(Data for this task)

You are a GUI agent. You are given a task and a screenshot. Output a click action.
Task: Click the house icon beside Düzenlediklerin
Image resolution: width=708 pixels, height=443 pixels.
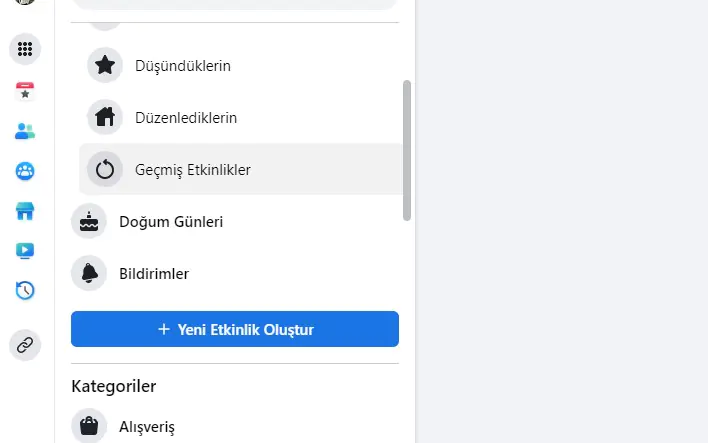point(105,118)
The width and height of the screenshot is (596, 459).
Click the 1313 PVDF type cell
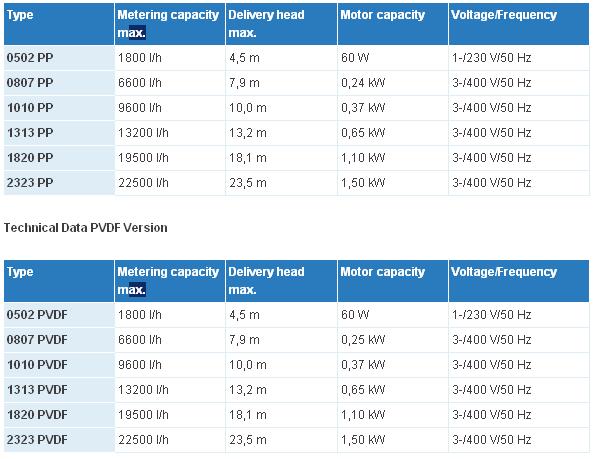coord(59,390)
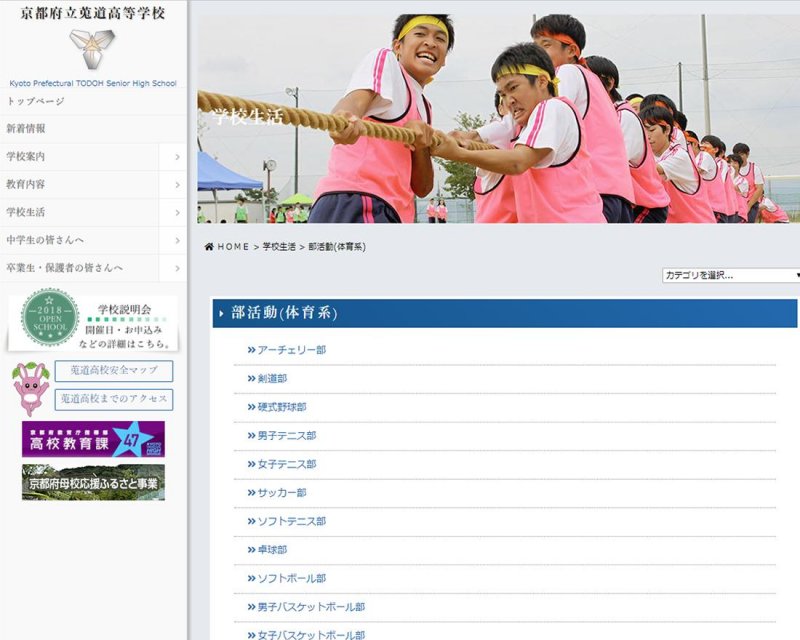Open the サッカー部 club link

click(281, 493)
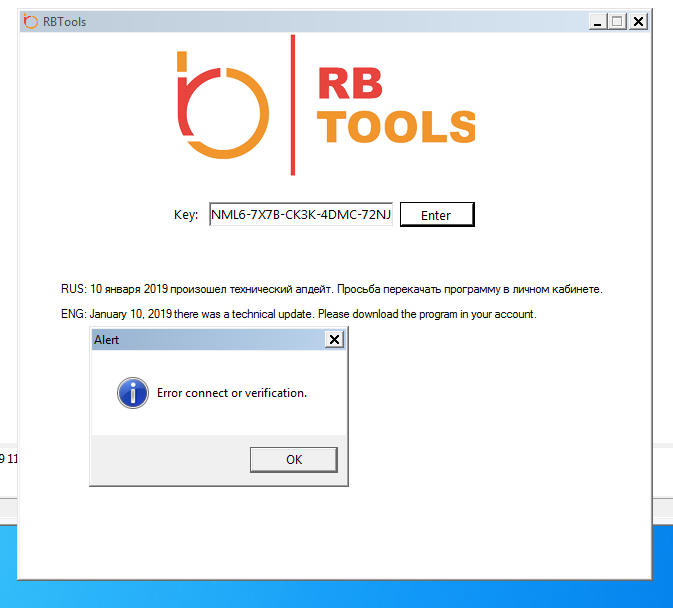
Task: Click the "Error connect or verification." message
Action: 232,393
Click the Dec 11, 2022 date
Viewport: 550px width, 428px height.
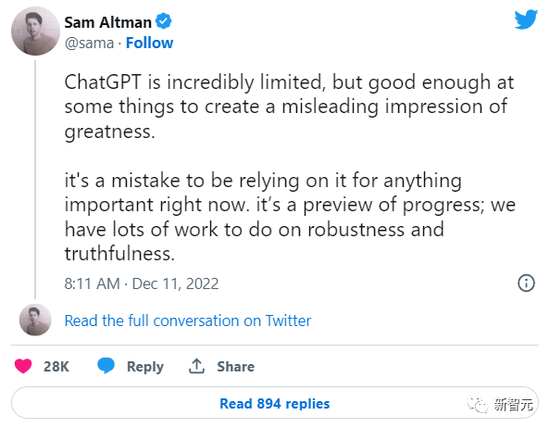175,283
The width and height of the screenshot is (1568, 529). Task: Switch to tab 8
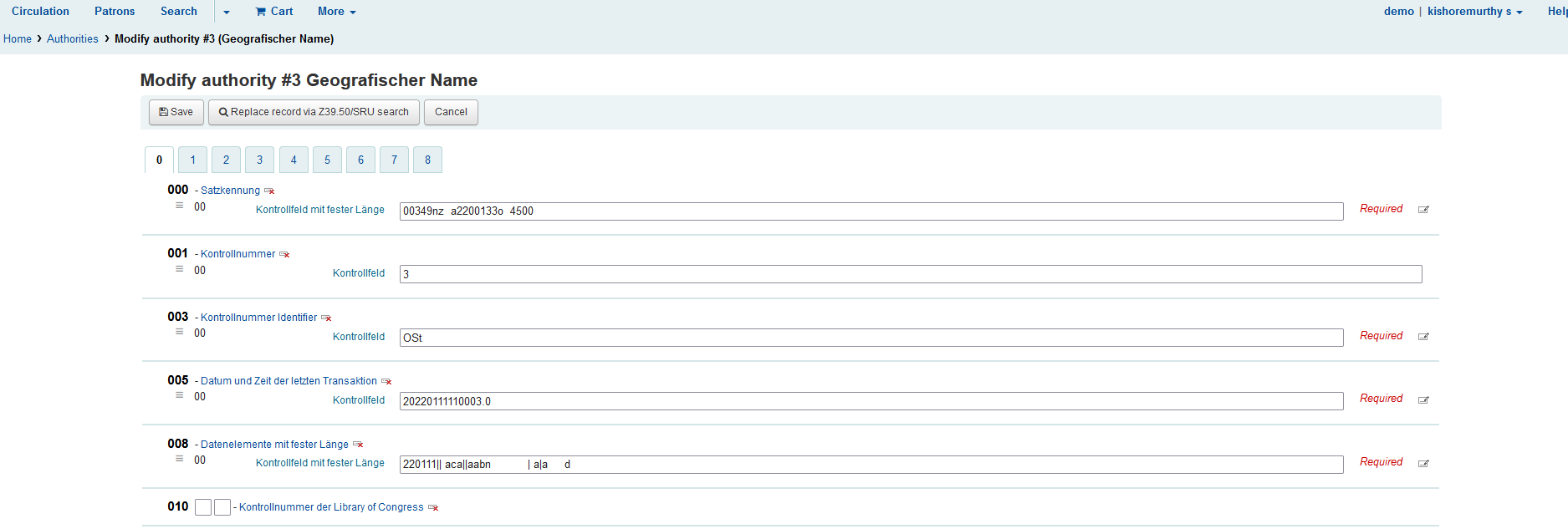(427, 160)
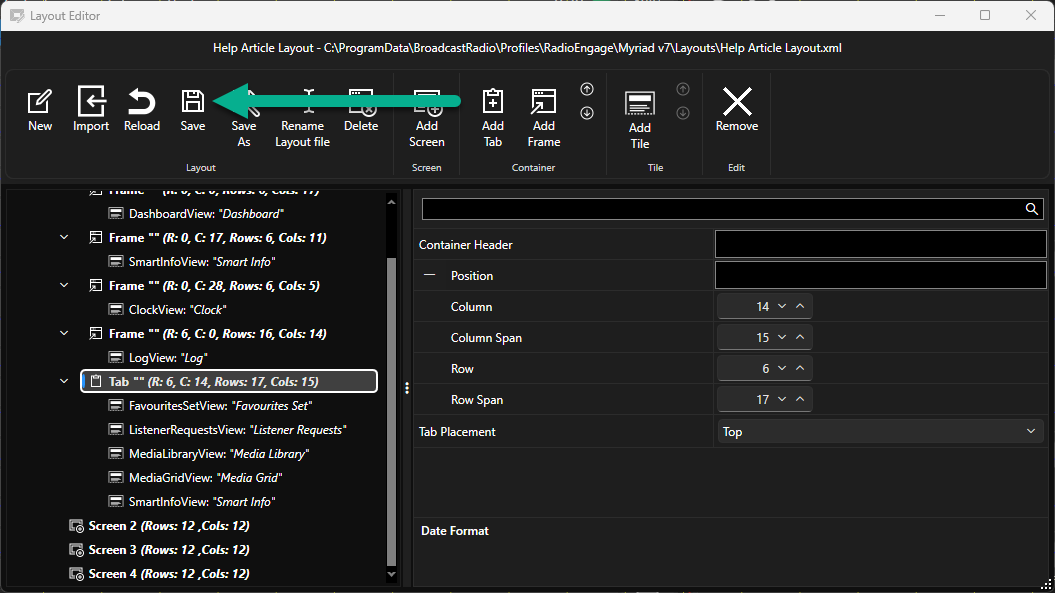
Task: Collapse the selected Tab tree node
Action: point(64,381)
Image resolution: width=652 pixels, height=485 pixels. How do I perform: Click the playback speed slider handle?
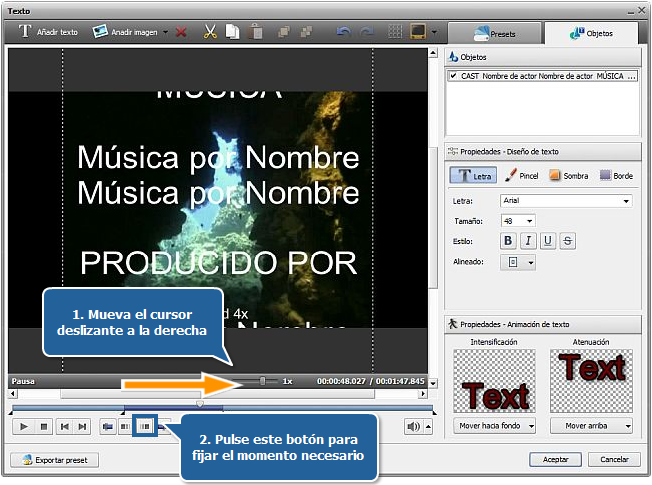[263, 381]
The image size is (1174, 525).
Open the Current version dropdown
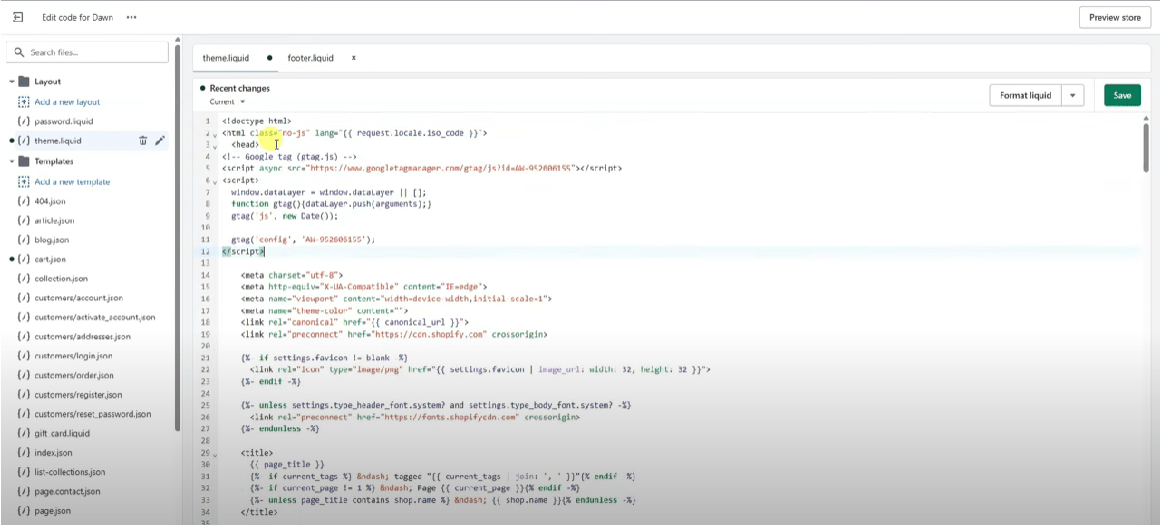coord(227,102)
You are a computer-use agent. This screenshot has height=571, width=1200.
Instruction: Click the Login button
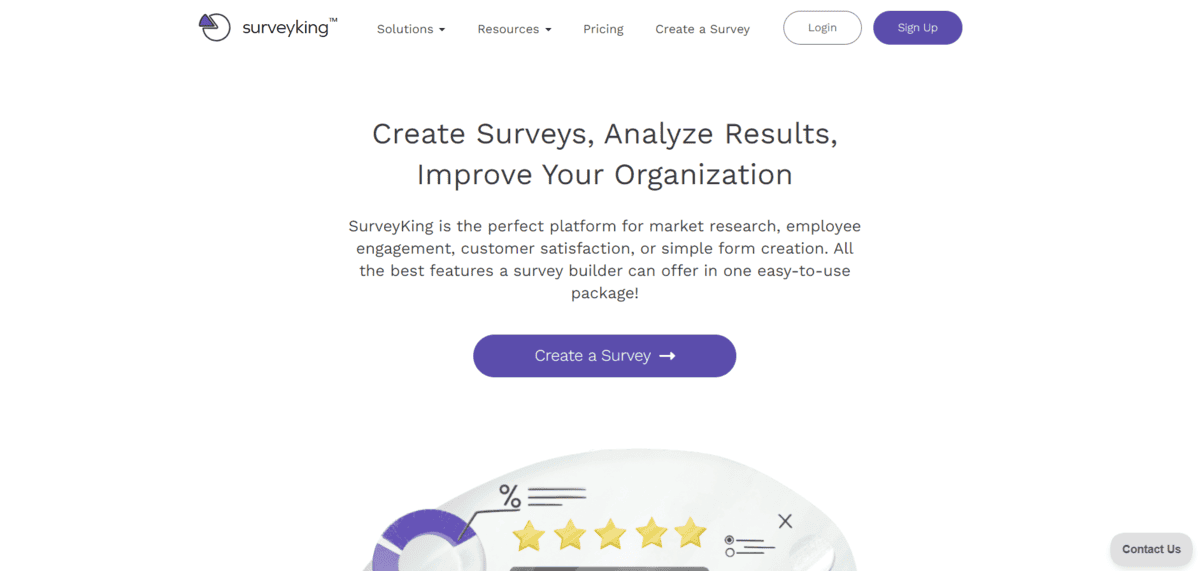[x=822, y=28]
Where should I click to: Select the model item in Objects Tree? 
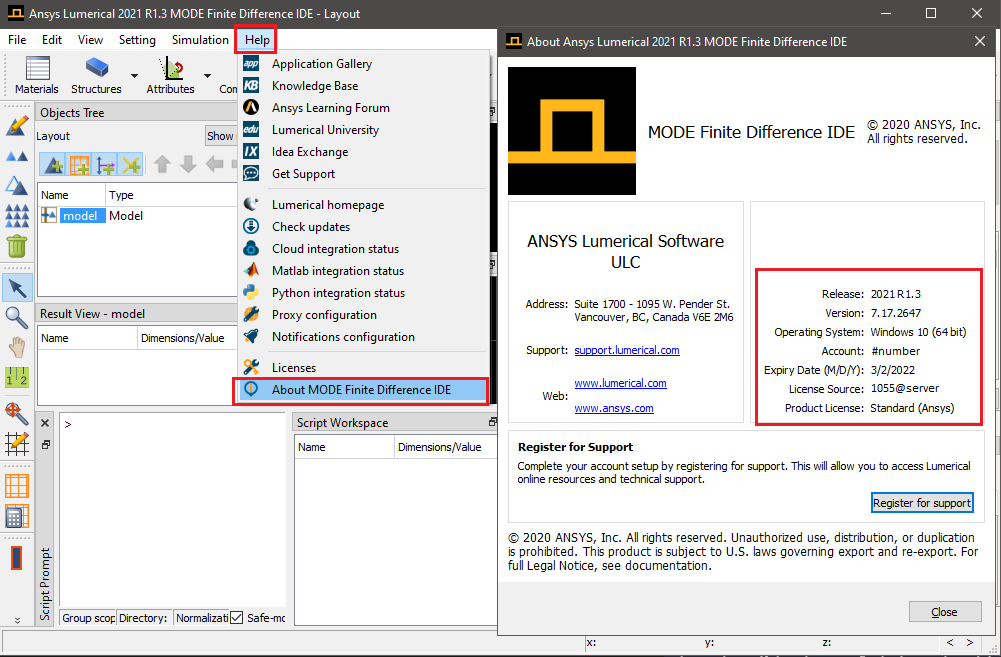pos(80,216)
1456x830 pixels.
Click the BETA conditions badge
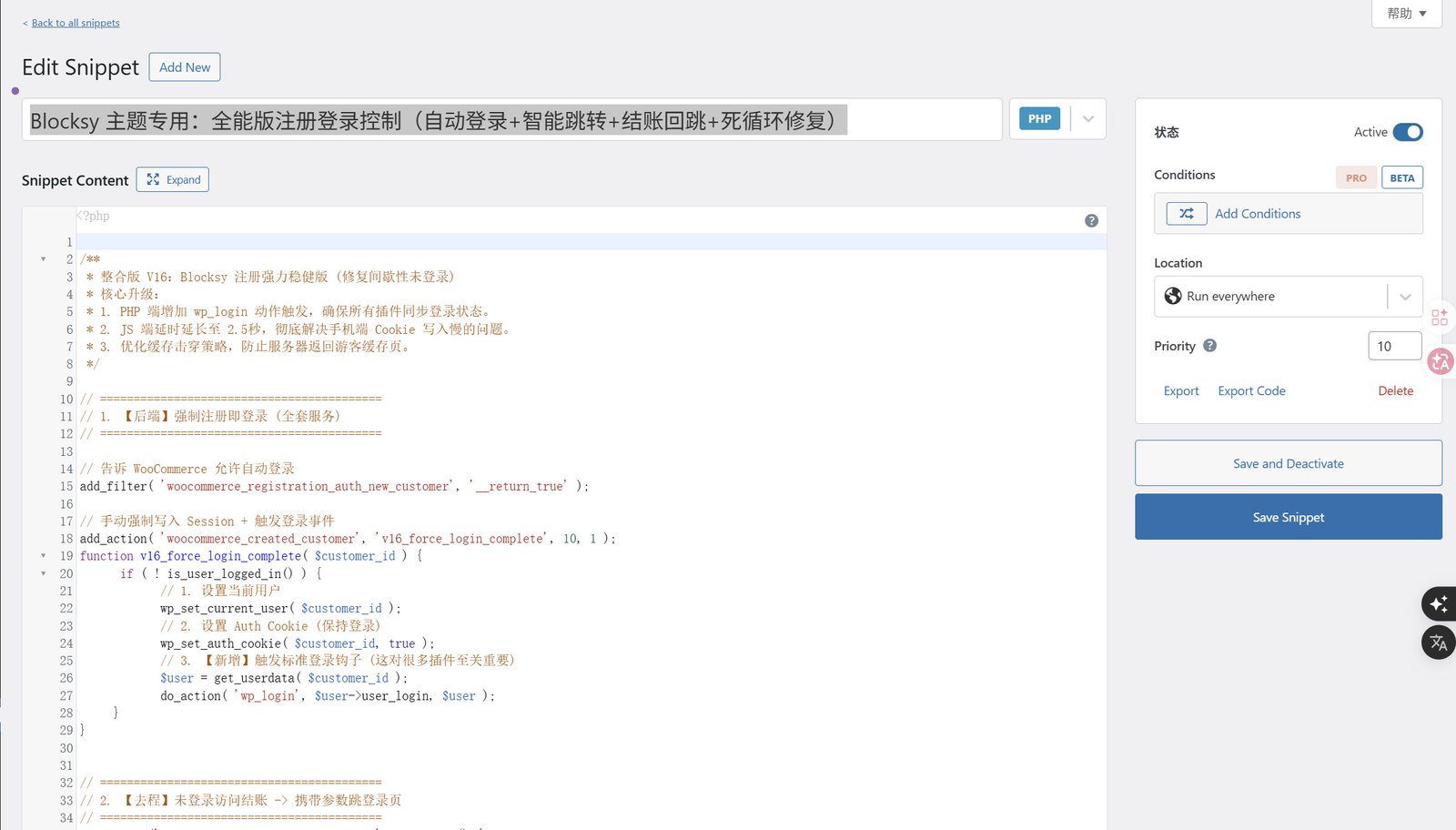click(1401, 177)
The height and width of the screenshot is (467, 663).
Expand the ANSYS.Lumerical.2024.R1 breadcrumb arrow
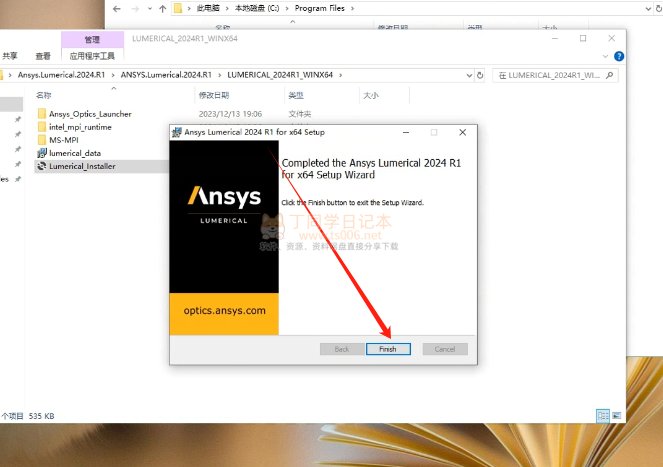219,75
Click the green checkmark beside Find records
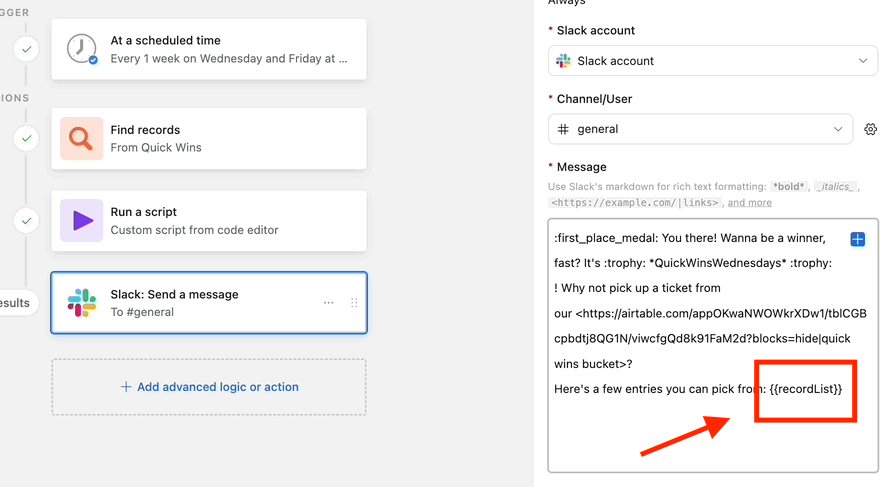Screen dimensions: 881x487 tap(26, 138)
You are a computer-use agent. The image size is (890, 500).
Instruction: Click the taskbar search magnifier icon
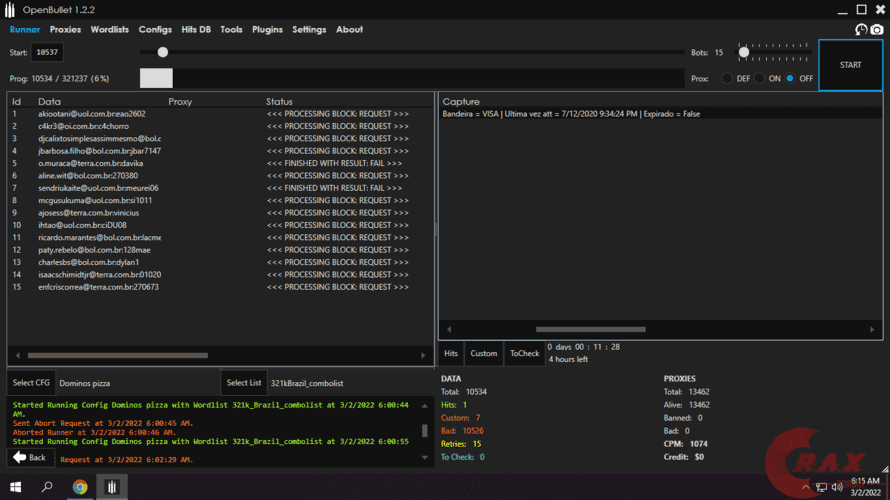(x=47, y=487)
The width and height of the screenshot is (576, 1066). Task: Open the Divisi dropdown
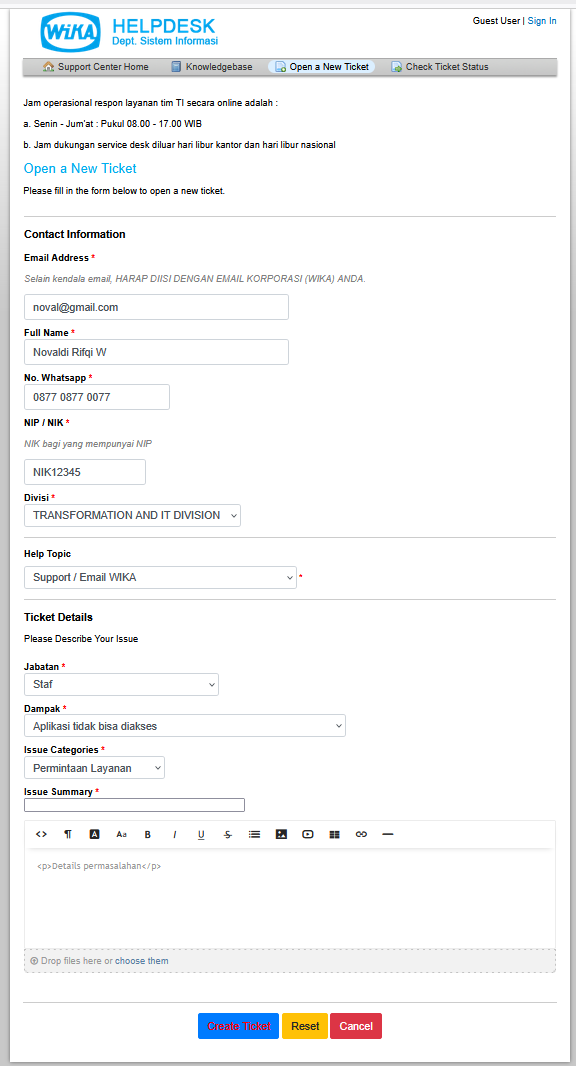click(133, 515)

(End Data for this task)

An exact transcription of all the entries is required, without the pictures.

You are a GUI agent. You are given a task and a screenshot. Output a click action.
Task: Click the house icon beside Düzenlediklerin
Image resolution: width=708 pixels, height=443 pixels.
point(105,118)
The width and height of the screenshot is (596, 459).
Click the 1313 PVDF type cell
coord(59,390)
Open the サッカー部 club link

click(281, 493)
Task: Click the "Error connect or verification." message
Action: 232,393
Click the Dec 11, 2022 date
Viewport: 550px width, 428px height.
175,283
The width and height of the screenshot is (1568, 529). Task: Switch to tab 8
(427, 160)
Task: Collapse the selected Tab tree node
Action: point(64,381)
Image resolution: width=652 pixels, height=485 pixels. How do I perform: Click the playback speed slider handle?
[263, 381]
The image size is (1174, 525).
Open the Current version dropdown
coord(227,102)
You are a computer-use agent. This screenshot has height=571, width=1200.
Instruction: Click the Login button
[x=822, y=28]
Where should I click to: Select the model item in Objects Tree? 
pos(80,216)
1456x830 pixels.
Click the BETA conditions badge
click(1401, 177)
The height and width of the screenshot is (467, 663).
Expand the ANSYS.Lumerical.2024.R1 breadcrumb arrow
219,75
Click the green checkmark beside Find records
Screen dimensions: 881x487 tap(26, 138)
You are a computer-use agent. The image size is (890, 500).
Instruction: Click the taskbar search magnifier icon
(x=47, y=487)
The width and height of the screenshot is (576, 1066). Task: Open the Divisi dropdown
click(133, 515)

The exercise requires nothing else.